When a new boss took over, Florence lost her job which was the first time her ego took a hefty blow. "I was devastated; my self-esteem depended on my work. It was totally consuming and I horribly neglected everything else in my life." Relationships also suffered. "I lived with someone and his life was a misery. All I talked about was work. I wasn't surprised when he left me for another woman."
She started with a new company and the drinking continued along with the facade of hard-nosed success. Every evening would be spent entertaining clients at bars and restaurants. "I was totally consumed by the whole thing. I couldn't relate to anyone who wasn't connected to the City." A sad snapshot of this existence is her descriptions of her weekends, which were horribly isolated. "I'd get in on Friday and speak to no one until Monday morning. I'd binned all my friends, I didn't go to the gym because that was too healthy. I had nothing to do. I'd get in to work on Monday morning and feel grim inside."
She sips her water, then lights another Silk Cut; her expensive-looking tan becoming a little paler in the early evening light. Her accent is cut-glass, strong and authoritative yet her manner often seems nervous, self-deprecating. Everything around her, the small patio, the garden furniture and the decor of her house, seem slightly worn and tarnished, outward signs that all her energies and interest have been devoted elsewhere. Now, though, she is redecorating her house, an indication, perhaps, that she's re-focusing her life.
Six months later - and still dry - Florence has hung onto the City job, the Lotus Elite, the six-figure salary and the three-storey mews house in Chelsea. Somehow, though, without the booze, the drive for power and success has diminished, along with the fascination with material success. She clocks into work but the milieu no longer consumes her. "The Priory put huge stress on having to relate to other people to keep you sane. What's important to me now is my friends. I'm grateful for the money but it's not the be-all and end-all." Once you've made that realisation, surely it must be hard to find the motivation to work somewhere like the City. "I'm considering other things," she admits. "In two years I may start my own business, or go to Cornwall and write a book."

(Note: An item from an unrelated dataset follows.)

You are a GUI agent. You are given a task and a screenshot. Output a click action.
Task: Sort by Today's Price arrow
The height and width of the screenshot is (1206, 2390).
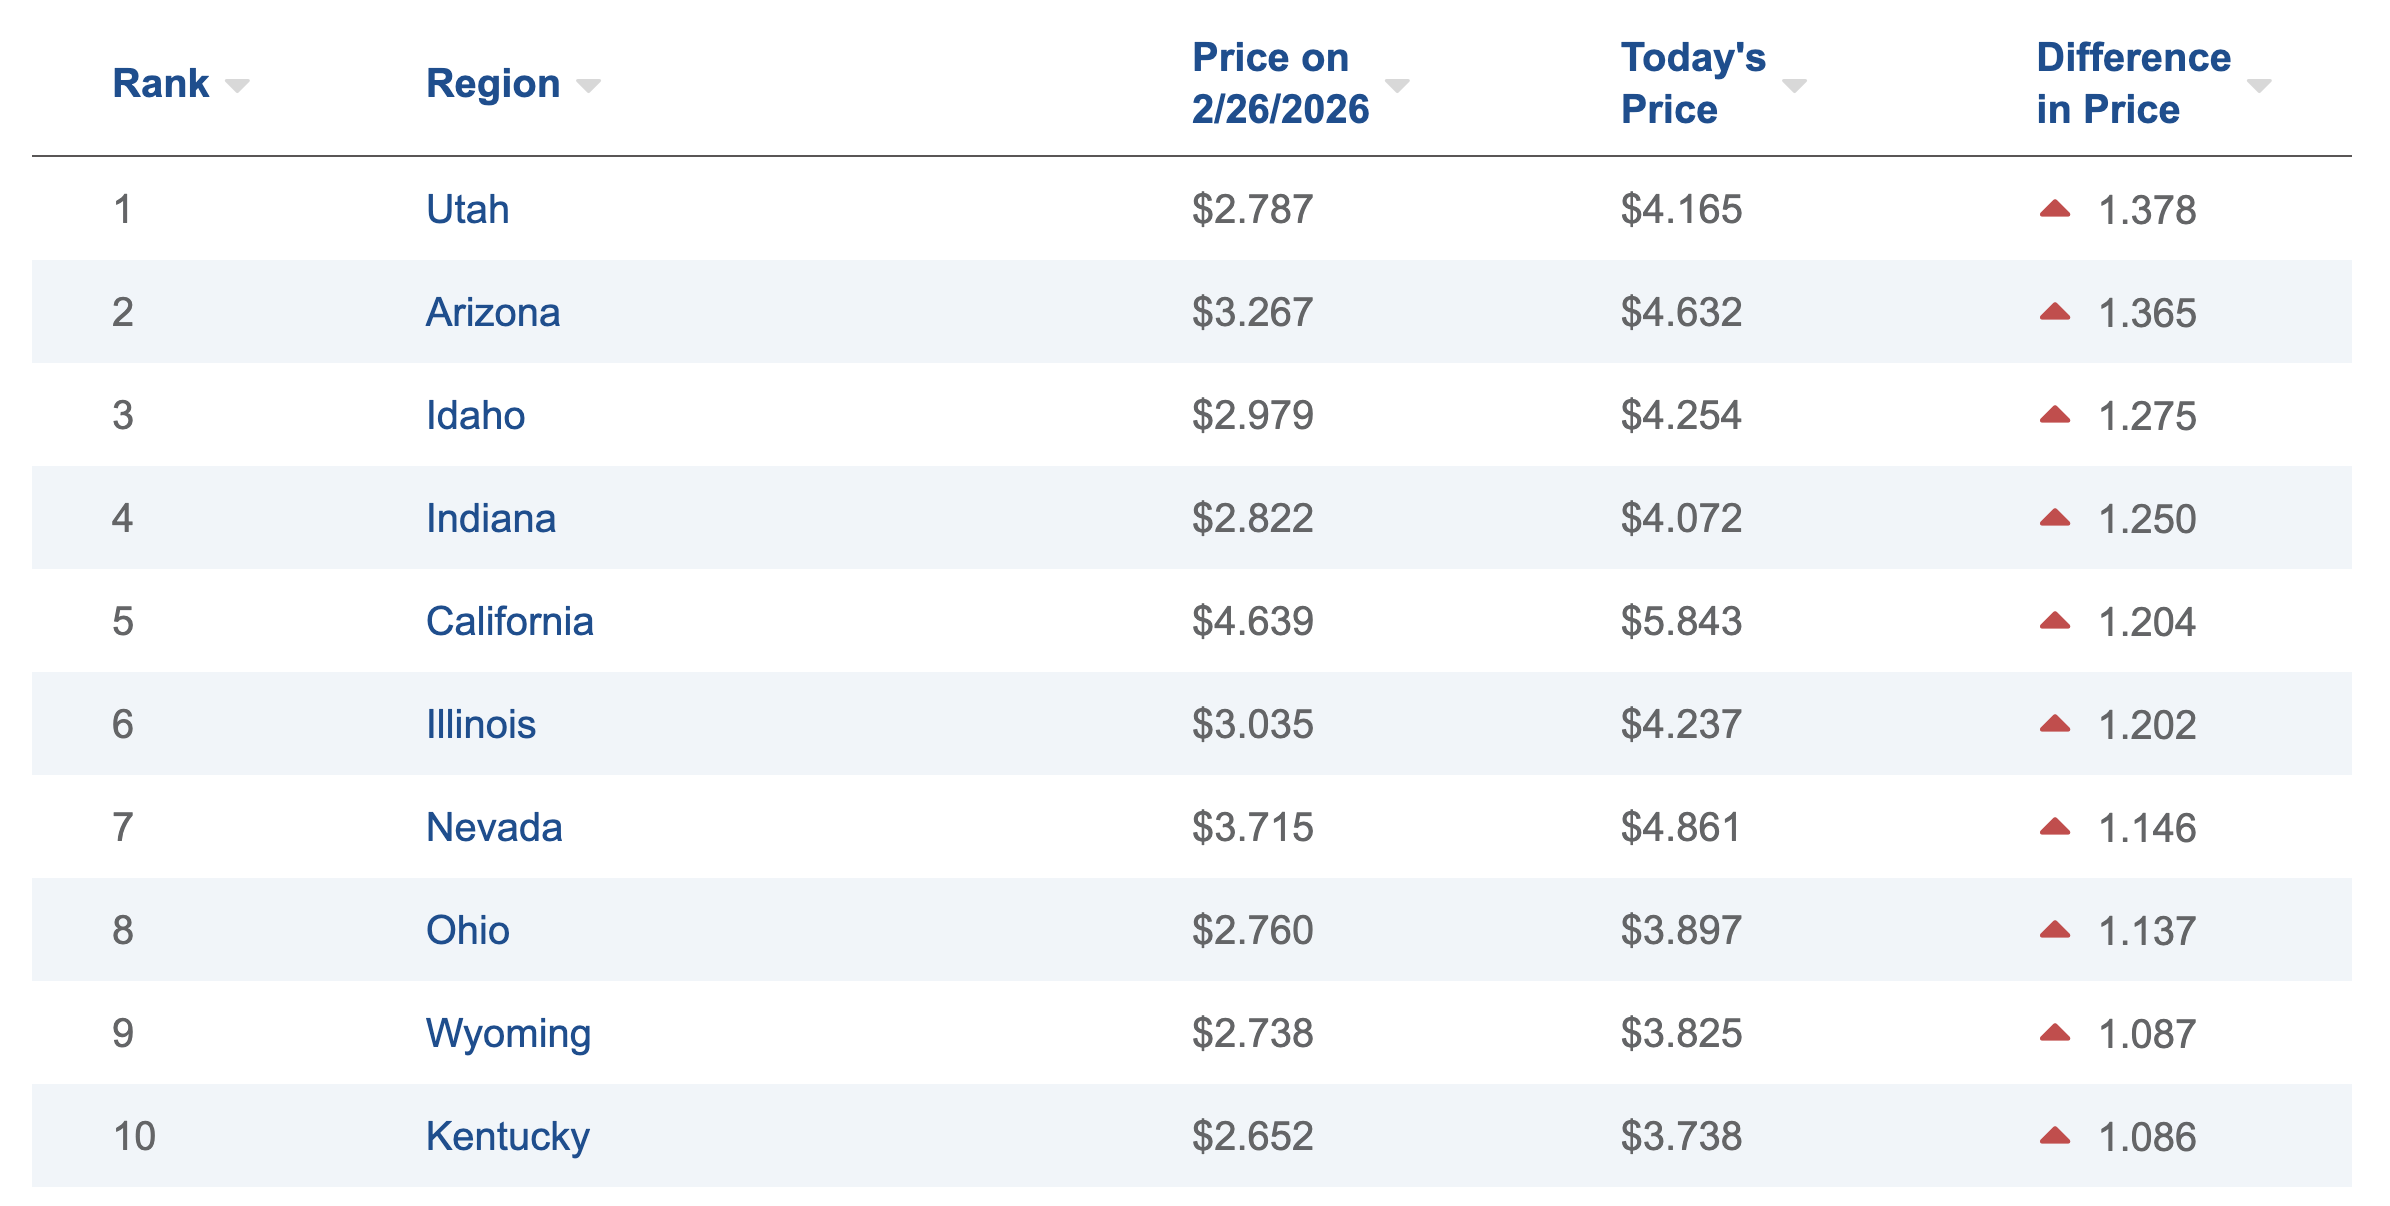pos(1794,86)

Although her own behaviour has softened, she still feels that women coming into the City must play by the rules or get out. The personal effort of doing just that nearly broke her, but she can't see another way of succeeding. "It's a chauvinistic environment. You have to accept levels of harassment. I'm not in favour of girls who report guys for saying things like, 'Get your tits out'. You have to say something back like, 'You wouldn't know what to do with them if I did'. I'd like to say attitudes are changing but really they're not. You still have to play it on their terms."
'City Stories' on Channel 4 begins on 29 July at 11.05pm.
WORK HARD, DRINK HARDER
Down at City wine bar Corney and Barrow in Liverpool St last week, the drinking was heavy...
Jenny, 26, financial dealer
"I've shared two bottles already with my friend. We'll probably have a couple of Absolut and then go on to a restaurant."
Richard, 28, financial dealer
"It's a shame when women get drunk because they make such fools of themselves. They usually get too emotional."
Christine, 28, trainee management consultant
"We're binge drinkers definitely - we're onto our fourth vodka and cranberry and we've just ordered a bottle of wine. I'm here to celebrate someone's birthday and I only drink like this once or twice a week."
Sarah, drinking with Christine
"I drink to get drunk - in fact I drink to throw up - about twice a week on average."
Catherine, solicitor
"I'm onto my second bottle of wine and I'm here with two other friends. We'll probably stop at a bottle each. I don't think the men resent women drinking. If anything, they don't like you to drink sensibly - they want you to keep up".